Re: XML Core -> I18n Core: IRIs as namespace names? from Martin Duerst on 2008-08-22 (www-international@w3.org from July to September 2008)

From: Martin Duerst <duerst@it.aoyama.ac.jp>
Date: Fri, 22 Aug 2008 16:57:58 +0900
To: John Cowan <cowan@ccil.org>, www-international@w3.org
Message-Id: <6.0.0.20.2.20080821195550.03e9ee38@localhost>

At 08:18 08/08/14, John Cowan wrote:

>However, we are considering backporting features of XML Namespaces 1.1
>(which is used exclusively with XML 1.1 documents) to XML Namespaces 1.0
>(which is used exclusively with XML 1.0 documents).  The relevant feature
>is allowing XML namespace names to be IRIs rather than URIs.
>
>Point in favor: allowing an IRI permits the namespace name (which is used
>only for naming, not for retrieval) to be at least partly meaningful in
>languages other than English.

Another point in favor: When I last looked, the majority of XML 1.0 implementations I tested (mostly by using a namespace with non-ASCII
characters in XSLT) just "did the right thing".

For the tests, see http://www.w3.org/2003/02/uriEquivTest/ and
http://lists.w3.org/Archives/Public/www-international/2003JanMar/0025.html.

Of course, this was "years ago".

>Point against: supporting full Unicode allows both visual spoofing and
>composed-vs.-decomposed character spoofing of namespace names, possibly
>causing a document which appears to be in one namespace to be validated
>against the schema for another namespace.  Namespace names are compared
>using codepoint-by-codepoint equality only, and this will not be changed.

We had extensive discussions about similar problems (mostly for
element/attribute names) during some work on the normalization part
of the character model.

I think the schema validation case isn't terribly serious.
The way I understand it, a recipient will be validating against
a known schema, and if the sender assumed a (normalization-wise)
different one, then there will be an error, and that error will
in due time be corrected.

When we thought about it, we came up mainly with some cases of
e.g. some XSLT application selecting e.g. the 7th occurrence of
an element 'foo' for some payment amount, and somebody trying
to fool a human into thinking that an element with a differently
normalized name was the 7th while the processor would pick what
would look to the user as the 8th (or some such).

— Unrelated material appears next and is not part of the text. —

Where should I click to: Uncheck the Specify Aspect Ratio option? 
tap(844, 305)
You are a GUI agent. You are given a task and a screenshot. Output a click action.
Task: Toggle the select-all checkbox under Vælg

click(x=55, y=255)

Not totally
impossible, but rather far-fetched. It would be possible with
namespaces, too, but only if two separate namespaces are used,
which might already raise suspicion.

Come to think about it, similar tricks are already possible
by using two prefixes differing only in normalization,
because namespace prefixes already allow Unicode
(http://www.w3.org/TR/2006/REC-xml-names-20060816/#NT-Prefix).

The people using namespaces (as opposed to the people using
domain names in web addresses and email addresses) are few and
far between, in general with a certain technical expertise.

>What do you think?  Should we allow IRIs?

Yes, very much so.

My guess is that the number of usages won't be that high,
but there might be some interesting use cases e.g. in the
RDF area or in education in particular.

Also the cost of allowing it (treating namespace IRIs similar
to any other XML data) is actually lower than the cost of
not allowing it (special-casing against non-ASCII).

Regards,     Martin.

#-#-#  Martin J. Du"rst, Assoc. Professor, Aoyama Gakuin University
#-#-#  http://www.sw.it.aoyama.ac.jp       mailto:duerst@it.aoyama.ac.jp

Received on Friday, 22 August 2008 08:00:14 UTC